EXERCISE MATERIAL –
'''

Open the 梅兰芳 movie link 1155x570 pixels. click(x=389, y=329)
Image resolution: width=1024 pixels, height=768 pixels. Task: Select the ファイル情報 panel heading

'''
'''

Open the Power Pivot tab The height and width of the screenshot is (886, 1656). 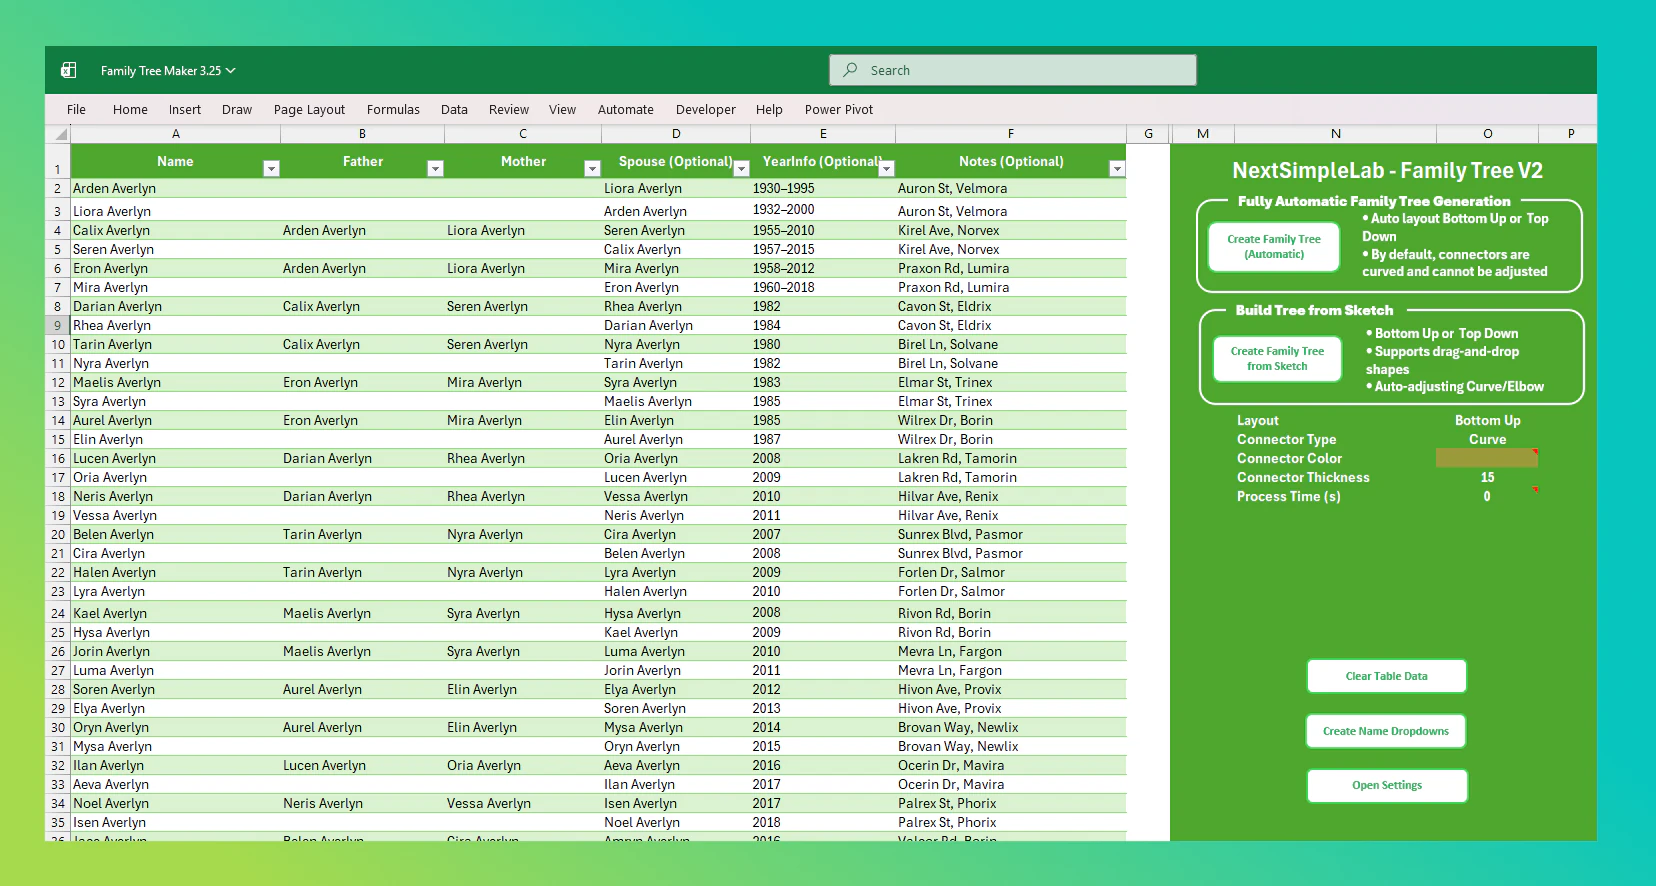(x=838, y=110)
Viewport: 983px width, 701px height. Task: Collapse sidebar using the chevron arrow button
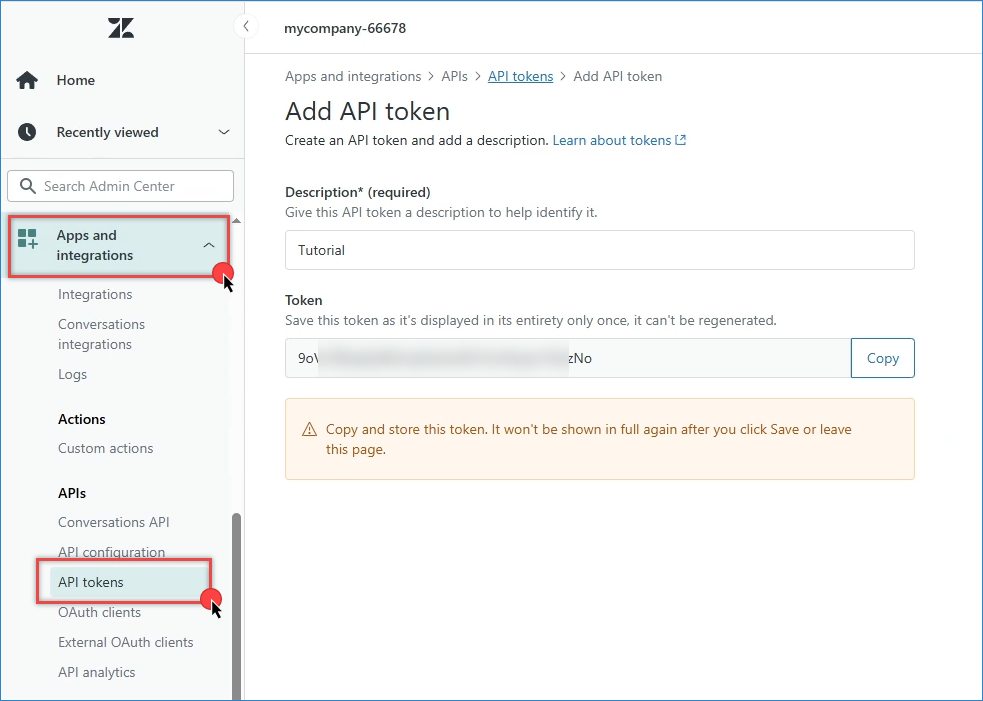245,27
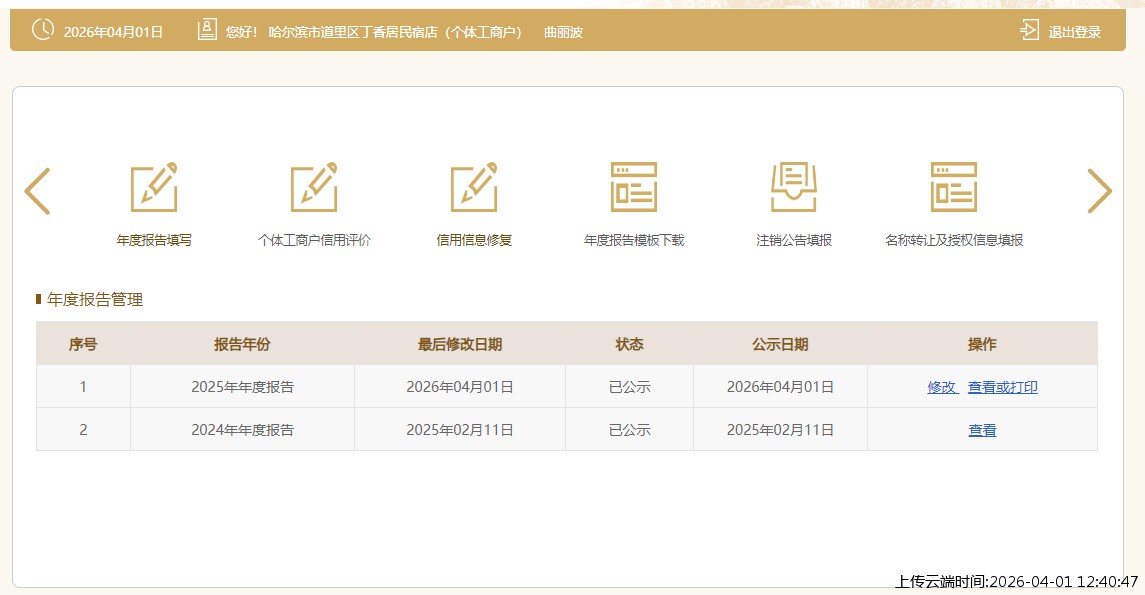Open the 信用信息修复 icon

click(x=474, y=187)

'''

REQUIRED WORK –
Swap "heading" for "title" in the records that begin at the line containing "Open the 梅兰芳" and stop after the line containing "Image resolution: width=1024". Reproduce only those lines, with everything else left as it is.

RESULT OF THIS EXERCISE –
Open the 梅兰芳 movie link 1155x570 pixels. click(x=389, y=329)
Image resolution: width=1024 pixels, height=768 pixels. Task: Select the ファイル情報 panel title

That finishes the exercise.